One Step, Two Steps
Once your baby is proficient at putting one foot in front of the other, he's got a whole new set of challenges to master, like climbing stairs and leaping over a puddle. Unlike an adult, or even a 6-year-old, a toddler has to ask himself, Which muscles do I need to use? "Being creatures of brute force, toddlers tend to overdo it, and 'turn on' too many muscles, which makes their movements stiff and awkward," says Jody L. Jensen, PhD, associate professor of kinesiology at the University of Texas at Austin. But through trial and error, they'll learn how to isolate the particular muscles they need and eventually become more graceful. Sounds complicated, but remember it's only a matter of time before they'll leave you in the dust!
One Step, Two Steps
Babies are hypnotically drawn to stairs. They'll start off crawling up and scooting down on their bottom (while you hover below, ready to catch them if they miss a step!). But it will take them three to six months of practice walking before they're ready to scale the staircase upright, at around 18 months. The challenge? "They're trying to figure out how to shift their weight onto one foot so they can lift the other leg. One leg's got to be stiff, the other one bent," says Jensen.

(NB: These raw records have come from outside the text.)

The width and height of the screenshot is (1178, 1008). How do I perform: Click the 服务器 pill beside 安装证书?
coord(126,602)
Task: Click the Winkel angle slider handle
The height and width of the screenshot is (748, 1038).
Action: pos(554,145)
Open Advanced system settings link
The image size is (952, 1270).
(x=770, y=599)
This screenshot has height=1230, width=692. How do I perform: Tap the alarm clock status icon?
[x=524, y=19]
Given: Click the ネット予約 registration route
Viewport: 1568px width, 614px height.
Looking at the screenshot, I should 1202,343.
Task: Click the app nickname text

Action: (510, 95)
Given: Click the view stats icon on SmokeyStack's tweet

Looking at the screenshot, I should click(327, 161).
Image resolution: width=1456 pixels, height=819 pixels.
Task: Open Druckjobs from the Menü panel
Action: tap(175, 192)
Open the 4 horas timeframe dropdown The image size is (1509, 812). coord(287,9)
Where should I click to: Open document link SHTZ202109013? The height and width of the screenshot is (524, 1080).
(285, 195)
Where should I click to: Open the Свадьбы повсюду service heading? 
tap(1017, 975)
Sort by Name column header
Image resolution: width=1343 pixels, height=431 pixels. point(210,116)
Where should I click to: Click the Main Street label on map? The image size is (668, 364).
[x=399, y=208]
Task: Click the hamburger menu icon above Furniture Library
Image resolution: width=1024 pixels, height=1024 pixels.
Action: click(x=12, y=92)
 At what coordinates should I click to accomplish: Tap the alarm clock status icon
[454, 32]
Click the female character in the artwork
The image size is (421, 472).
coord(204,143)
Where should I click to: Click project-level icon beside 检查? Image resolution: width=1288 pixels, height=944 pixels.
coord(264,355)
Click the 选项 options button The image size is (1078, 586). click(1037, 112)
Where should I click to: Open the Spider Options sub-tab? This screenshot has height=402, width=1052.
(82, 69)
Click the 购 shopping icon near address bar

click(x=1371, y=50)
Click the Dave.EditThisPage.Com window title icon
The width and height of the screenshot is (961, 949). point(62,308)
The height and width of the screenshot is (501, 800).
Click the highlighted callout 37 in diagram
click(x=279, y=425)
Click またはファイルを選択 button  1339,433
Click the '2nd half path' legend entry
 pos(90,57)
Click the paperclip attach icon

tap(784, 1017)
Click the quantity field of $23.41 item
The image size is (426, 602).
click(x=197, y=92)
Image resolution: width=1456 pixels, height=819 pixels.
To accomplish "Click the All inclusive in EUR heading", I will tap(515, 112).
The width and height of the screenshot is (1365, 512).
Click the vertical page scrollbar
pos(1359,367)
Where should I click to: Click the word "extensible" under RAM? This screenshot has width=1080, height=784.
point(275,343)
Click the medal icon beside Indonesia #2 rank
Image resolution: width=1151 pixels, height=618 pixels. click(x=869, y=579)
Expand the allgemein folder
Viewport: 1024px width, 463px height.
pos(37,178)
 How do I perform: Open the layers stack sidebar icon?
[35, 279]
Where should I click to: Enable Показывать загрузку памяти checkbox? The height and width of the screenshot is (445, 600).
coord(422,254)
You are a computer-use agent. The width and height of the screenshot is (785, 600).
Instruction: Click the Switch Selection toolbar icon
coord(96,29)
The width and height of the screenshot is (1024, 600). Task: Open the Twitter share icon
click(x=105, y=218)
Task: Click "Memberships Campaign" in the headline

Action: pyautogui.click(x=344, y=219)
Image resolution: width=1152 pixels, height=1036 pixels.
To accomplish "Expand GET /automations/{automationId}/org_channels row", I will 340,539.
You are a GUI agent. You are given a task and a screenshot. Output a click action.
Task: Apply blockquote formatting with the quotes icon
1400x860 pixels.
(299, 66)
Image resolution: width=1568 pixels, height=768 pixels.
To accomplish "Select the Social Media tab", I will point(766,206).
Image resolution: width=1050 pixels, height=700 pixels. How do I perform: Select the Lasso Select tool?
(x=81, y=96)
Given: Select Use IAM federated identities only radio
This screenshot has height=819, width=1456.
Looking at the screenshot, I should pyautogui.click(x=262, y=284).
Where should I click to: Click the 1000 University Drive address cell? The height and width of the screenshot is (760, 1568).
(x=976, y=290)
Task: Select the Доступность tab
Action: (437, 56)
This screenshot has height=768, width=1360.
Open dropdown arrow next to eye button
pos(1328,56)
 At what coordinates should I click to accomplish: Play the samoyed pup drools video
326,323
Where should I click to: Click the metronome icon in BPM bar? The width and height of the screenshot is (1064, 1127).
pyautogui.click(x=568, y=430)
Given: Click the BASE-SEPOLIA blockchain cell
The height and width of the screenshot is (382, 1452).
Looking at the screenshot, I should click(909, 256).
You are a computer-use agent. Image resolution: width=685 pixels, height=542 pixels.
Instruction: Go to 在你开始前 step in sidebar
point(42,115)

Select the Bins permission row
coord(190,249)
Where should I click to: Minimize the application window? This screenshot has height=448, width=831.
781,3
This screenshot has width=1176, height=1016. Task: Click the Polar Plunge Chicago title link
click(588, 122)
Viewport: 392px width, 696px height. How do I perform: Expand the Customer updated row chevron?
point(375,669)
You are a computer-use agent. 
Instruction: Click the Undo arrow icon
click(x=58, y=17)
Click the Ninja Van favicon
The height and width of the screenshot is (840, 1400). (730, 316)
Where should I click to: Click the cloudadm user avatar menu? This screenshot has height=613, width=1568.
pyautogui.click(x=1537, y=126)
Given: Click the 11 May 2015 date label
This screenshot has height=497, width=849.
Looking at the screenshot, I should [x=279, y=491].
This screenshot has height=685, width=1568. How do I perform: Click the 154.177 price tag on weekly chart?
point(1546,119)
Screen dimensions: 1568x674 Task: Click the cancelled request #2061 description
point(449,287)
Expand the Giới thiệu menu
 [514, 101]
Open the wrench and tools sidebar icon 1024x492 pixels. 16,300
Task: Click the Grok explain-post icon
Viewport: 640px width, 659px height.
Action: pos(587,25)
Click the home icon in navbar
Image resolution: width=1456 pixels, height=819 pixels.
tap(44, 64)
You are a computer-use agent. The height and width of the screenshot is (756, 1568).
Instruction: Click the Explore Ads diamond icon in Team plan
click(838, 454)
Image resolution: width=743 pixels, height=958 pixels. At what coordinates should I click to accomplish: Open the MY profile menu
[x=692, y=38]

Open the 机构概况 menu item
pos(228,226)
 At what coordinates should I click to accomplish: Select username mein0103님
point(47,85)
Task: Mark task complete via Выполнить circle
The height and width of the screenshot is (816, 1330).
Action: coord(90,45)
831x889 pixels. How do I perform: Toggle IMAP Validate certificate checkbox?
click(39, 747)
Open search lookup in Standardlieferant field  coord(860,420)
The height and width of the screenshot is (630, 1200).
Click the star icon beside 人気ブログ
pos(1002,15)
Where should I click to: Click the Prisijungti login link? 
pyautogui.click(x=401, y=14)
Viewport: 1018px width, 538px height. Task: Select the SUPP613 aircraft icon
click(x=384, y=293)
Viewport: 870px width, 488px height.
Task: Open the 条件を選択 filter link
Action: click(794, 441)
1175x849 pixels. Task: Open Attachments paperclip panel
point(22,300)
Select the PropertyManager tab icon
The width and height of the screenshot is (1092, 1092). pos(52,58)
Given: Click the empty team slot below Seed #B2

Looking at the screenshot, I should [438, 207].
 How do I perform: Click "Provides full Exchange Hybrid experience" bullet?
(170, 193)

At first, in an attempt to create stability, toddlers tend to stiffen both legs, resulting in an awkward Frankenstein-like rocking movement, which doesn't allow them to get the lifting foot in proper position. When they learn to relax the muscle in the knee, they can put that foot on the next step. Another hallmark of beginning climbers is putting one foot up a step, (always the same one) then bringing the other foot up to join it. The big switch to alternating legs may not come for several more months.
Living through your child's obsession with stairs is nerve-racking, but with practice he'll become adept. Just be sure to install safety gates at the top and bottom of stairs so he can't climb them without you.